## Dataset items
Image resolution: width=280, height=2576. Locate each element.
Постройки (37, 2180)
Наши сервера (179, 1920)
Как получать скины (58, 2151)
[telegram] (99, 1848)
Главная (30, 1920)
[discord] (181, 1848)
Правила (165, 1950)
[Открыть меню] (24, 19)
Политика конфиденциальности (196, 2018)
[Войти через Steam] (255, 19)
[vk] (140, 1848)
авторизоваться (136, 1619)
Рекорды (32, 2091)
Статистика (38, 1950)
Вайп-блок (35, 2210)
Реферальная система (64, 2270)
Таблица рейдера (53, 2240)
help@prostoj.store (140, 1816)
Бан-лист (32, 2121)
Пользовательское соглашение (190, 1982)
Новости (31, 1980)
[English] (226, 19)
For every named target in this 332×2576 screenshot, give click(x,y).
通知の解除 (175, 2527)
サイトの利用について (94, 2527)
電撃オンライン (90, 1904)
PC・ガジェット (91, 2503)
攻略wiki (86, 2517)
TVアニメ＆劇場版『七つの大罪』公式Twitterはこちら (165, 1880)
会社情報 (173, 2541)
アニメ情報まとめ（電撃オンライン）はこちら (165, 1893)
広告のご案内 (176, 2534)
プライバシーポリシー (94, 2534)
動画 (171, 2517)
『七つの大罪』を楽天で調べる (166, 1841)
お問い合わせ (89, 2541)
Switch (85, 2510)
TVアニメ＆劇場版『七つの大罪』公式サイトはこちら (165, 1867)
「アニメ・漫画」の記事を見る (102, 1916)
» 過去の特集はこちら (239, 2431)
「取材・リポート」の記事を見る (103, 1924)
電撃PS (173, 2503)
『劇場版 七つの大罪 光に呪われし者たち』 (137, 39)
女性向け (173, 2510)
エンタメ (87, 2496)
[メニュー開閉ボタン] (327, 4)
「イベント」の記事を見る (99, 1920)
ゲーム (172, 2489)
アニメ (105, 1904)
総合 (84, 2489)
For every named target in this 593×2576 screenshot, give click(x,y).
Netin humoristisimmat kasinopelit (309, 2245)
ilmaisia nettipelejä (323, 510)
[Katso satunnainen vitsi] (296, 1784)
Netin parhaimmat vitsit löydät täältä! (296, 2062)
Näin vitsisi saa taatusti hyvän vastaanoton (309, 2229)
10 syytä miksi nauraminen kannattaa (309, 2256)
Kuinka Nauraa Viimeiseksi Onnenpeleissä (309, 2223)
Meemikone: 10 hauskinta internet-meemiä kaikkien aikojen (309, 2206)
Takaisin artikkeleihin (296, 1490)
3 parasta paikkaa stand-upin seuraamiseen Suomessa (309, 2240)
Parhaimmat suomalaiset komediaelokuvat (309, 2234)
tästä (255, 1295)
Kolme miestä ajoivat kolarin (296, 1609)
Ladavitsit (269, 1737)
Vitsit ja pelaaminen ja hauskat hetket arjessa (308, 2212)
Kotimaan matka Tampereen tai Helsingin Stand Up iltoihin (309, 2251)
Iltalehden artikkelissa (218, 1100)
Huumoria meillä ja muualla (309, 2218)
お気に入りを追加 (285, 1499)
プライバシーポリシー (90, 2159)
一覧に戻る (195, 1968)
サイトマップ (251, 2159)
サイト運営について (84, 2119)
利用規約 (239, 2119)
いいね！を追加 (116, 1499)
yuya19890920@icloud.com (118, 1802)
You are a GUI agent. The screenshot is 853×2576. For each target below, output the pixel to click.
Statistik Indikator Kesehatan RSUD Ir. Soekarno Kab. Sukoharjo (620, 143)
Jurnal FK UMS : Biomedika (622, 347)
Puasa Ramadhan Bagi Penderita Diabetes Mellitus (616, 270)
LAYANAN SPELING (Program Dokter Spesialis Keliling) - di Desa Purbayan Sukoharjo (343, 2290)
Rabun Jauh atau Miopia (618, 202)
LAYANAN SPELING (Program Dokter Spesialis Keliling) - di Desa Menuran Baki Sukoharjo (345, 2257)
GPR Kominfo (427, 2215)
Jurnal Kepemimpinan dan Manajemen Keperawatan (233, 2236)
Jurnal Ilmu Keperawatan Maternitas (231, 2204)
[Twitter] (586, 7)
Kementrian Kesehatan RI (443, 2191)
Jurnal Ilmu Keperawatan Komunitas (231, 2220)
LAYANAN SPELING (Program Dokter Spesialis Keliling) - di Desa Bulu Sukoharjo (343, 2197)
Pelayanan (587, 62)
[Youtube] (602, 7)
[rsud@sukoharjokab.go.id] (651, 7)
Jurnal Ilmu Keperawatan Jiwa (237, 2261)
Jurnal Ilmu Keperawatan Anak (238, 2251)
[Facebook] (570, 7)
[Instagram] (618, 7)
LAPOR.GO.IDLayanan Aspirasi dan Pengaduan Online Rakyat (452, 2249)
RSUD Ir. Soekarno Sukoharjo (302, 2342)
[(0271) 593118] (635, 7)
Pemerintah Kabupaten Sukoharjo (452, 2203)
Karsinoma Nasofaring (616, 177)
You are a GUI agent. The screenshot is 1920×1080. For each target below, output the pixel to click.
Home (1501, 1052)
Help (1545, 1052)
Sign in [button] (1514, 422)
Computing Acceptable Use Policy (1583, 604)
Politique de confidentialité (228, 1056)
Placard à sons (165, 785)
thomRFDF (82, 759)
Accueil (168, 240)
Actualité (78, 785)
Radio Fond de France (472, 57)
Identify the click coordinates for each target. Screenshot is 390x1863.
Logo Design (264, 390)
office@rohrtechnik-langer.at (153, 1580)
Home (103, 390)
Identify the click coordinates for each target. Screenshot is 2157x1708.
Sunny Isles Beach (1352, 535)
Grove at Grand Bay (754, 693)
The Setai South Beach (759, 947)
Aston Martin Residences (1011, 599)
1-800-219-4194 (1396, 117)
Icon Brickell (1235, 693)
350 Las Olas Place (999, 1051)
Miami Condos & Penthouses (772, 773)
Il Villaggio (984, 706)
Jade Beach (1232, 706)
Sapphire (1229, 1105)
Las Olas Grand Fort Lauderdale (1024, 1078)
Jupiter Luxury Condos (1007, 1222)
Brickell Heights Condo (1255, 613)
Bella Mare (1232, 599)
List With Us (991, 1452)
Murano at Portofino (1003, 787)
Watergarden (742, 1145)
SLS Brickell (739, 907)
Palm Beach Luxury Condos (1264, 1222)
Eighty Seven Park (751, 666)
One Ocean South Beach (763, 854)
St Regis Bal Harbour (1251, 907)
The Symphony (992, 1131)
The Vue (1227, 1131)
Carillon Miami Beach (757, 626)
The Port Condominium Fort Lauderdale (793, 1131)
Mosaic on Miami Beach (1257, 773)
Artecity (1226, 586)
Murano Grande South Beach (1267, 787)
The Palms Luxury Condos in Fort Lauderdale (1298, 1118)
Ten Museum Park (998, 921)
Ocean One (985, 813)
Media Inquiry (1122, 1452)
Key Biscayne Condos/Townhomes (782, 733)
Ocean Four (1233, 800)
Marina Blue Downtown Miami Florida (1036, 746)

## Assigned task
An exact, complete copy of the records is the expected answer.

## Answer below
Image resolution: width=280, height=2576. Locate each element.
Постройки (37, 2180)
Наши сервера (179, 1920)
Как получать скины (58, 2151)
[telegram] (99, 1848)
Главная (30, 1920)
[discord] (181, 1848)
Правила (165, 1950)
[Открыть меню] (24, 19)
Политика конфиденциальности (196, 2018)
[Войти через Steam] (255, 19)
[vk] (140, 1848)
авторизоваться (136, 1619)
Рекорды (32, 2091)
Статистика (38, 1950)
Вайп-блок (35, 2210)
Реферальная система (64, 2270)
Таблица рейдера (53, 2240)
help@prostoj.store (140, 1816)
Бан-лист (32, 2121)
Пользовательское соглашение (190, 1982)
Новости (31, 1980)
[English] (226, 19)
For every named target in this 332×2576 screenshot, give click(x,y).
通知の解除 (175, 2527)
サイトの利用について (94, 2527)
電撃オンライン (90, 1904)
PC・ガジェット (91, 2503)
攻略wiki (86, 2517)
TVアニメ＆劇場版『七つの大罪』公式Twitterはこちら (165, 1880)
会社情報 (173, 2541)
アニメ情報まとめ（電撃オンライン）はこちら (165, 1893)
広告のご案内 (176, 2534)
プライバシーポリシー (94, 2534)
動画 (171, 2517)
『七つの大罪』を楽天で調べる (166, 1841)
お問い合わせ (89, 2541)
Switch (85, 2510)
TVアニメ＆劇場版『七つの大罪』公式サイトはこちら (165, 1867)
「アニメ・漫画」の記事を見る (102, 1916)
» 過去の特集はこちら (239, 2431)
「取材・リポート」の記事を見る (103, 1924)
電撃PS (173, 2503)
『劇場版 七つの大罪 光に呪われし者たち』 (137, 39)
女性向け (173, 2510)
エンタメ (87, 2496)
[メニュー開閉ボタン] (327, 4)
「イベント」の記事を見る (99, 1920)
ゲーム (172, 2489)
アニメ (105, 1904)
総合 (84, 2489)
For every named target in this 593×2576 screenshot, give click(x,y).
Netin humoristisimmat kasinopelit (309, 2245)
ilmaisia nettipelejä (323, 510)
[Katso satunnainen vitsi] (296, 1784)
Netin parhaimmat vitsit löydät täältä! (296, 2062)
Näin vitsisi saa taatusti hyvän vastaanoton (309, 2229)
10 syytä miksi nauraminen kannattaa (309, 2256)
Kuinka Nauraa Viimeiseksi Onnenpeleissä (309, 2223)
Meemikone: 10 hauskinta internet-meemiä kaikkien aikojen (309, 2206)
Takaisin artikkeleihin (296, 1490)
3 parasta paikkaa stand-upin seuraamiseen Suomessa (309, 2240)
Parhaimmat suomalaiset komediaelokuvat (309, 2234)
tästä (255, 1295)
Kolme miestä ajoivat kolarin (296, 1609)
Ladavitsit (269, 1737)
Vitsit ja pelaaminen ja hauskat hetket arjessa (308, 2212)
Kotimaan matka Tampereen tai Helsingin Stand Up iltoihin (309, 2251)
Iltalehden artikkelissa (218, 1100)
Huumoria meillä ja muualla (309, 2218)
お気に入りを追加 (285, 1499)
プライバシーポリシー (90, 2159)
一覧に戻る (195, 1968)
サイトマップ (251, 2159)
サイト運営について (84, 2119)
利用規約 (239, 2119)
いいね！を追加 (116, 1499)
yuya19890920@icloud.com (118, 1802)
You are a GUI agent. The screenshot is 853×2576. For each target below, output the pixel to click.
Statistik Indikator Kesehatan RSUD Ir. Soekarno Kab. Sukoharjo (620, 143)
Jurnal FK UMS : Biomedika (622, 347)
Puasa Ramadhan Bagi Penderita Diabetes Mellitus (616, 270)
LAYANAN SPELING (Program Dokter Spesialis Keliling) - di Desa Purbayan Sukoharjo (343, 2290)
Rabun Jauh atau Miopia (618, 202)
LAYANAN SPELING (Program Dokter Spesialis Keliling) - di Desa Menuran Baki Sukoharjo (345, 2257)
GPR Kominfo (427, 2215)
Jurnal Kepemimpinan dan Manajemen Keperawatan (233, 2236)
Jurnal Ilmu Keperawatan Maternitas (231, 2204)
[Twitter] (586, 7)
Kementrian Kesehatan RI (443, 2191)
Jurnal Ilmu Keperawatan Komunitas (231, 2220)
LAYANAN SPELING (Program Dokter Spesialis Keliling) - di Desa Bulu Sukoharjo (343, 2197)
Pelayanan (587, 62)
[Youtube] (602, 7)
[rsud@sukoharjokab.go.id] (651, 7)
Jurnal Ilmu Keperawatan Jiwa (237, 2261)
Jurnal Ilmu Keperawatan Anak (238, 2251)
[Facebook] (570, 7)
[Instagram] (618, 7)
LAPOR.GO.IDLayanan Aspirasi dan Pengaduan Online Rakyat (452, 2249)
RSUD Ir. Soekarno Sukoharjo (302, 2342)
[(0271) 593118] (635, 7)
Pemerintah Kabupaten Sukoharjo (452, 2203)
Karsinoma Nasofaring (616, 177)
You are a GUI agent. The screenshot is 1920×1080. For each target below, output the pixel to click.
Home (1501, 1052)
Help (1545, 1052)
Sign in [button] (1514, 422)
Computing Acceptable Use Policy (1583, 604)
Politique de confidentialité (228, 1056)
Placard à sons (165, 785)
thomRFDF (82, 759)
Accueil (168, 240)
Actualité (78, 785)
Radio Fond de France (472, 57)
Identify the click coordinates for each target. Screenshot is 390x1863.
Logo Design (264, 390)
office@rohrtechnik-langer.at (153, 1580)
Home (103, 390)
Identify the click coordinates for each target. Screenshot is 2157x1708.
Sunny Isles Beach (1352, 535)
Grove at Grand Bay (754, 693)
The Setai South Beach (759, 947)
Aston Martin Residences (1011, 599)
1-800-219-4194 (1396, 117)
Icon Brickell (1235, 693)
350 Las Olas Place (999, 1051)
Miami Condos & Penthouses (772, 773)
Il Villaggio (984, 706)
Jade Beach (1232, 706)
Sapphire (1229, 1105)
Las Olas Grand Fort Lauderdale (1024, 1078)
Jupiter Luxury Condos (1007, 1222)
Brickell Heights Condo (1255, 613)
Bella Mare (1232, 599)
List With Us (991, 1452)
Murano at Portofino (1003, 787)
Watergarden (742, 1145)
SLS Brickell (739, 907)
Palm Beach Luxury Condos (1264, 1222)
Eighty Seven Park (751, 666)
One Ocean South Beach (763, 854)
St Regis Bal Harbour (1251, 907)
The Symphony (992, 1131)
The Vue (1227, 1131)
Carillon Miami Beach (757, 626)
The Port Condominium Fort Lauderdale (793, 1131)
Mosaic on Miami Beach (1257, 773)
Artecity (1226, 586)
Murano Grande South Beach (1267, 787)
The Palms Luxury Condos in Fort Lauderdale (1298, 1118)
Ten Museum Park (998, 921)
Ocean One (985, 813)
Media Inquiry (1122, 1452)
Key Biscayne Condos/Townhomes (782, 733)
Ocean Four (1233, 800)
Marina Blue Downtown Miami Florida (1036, 746)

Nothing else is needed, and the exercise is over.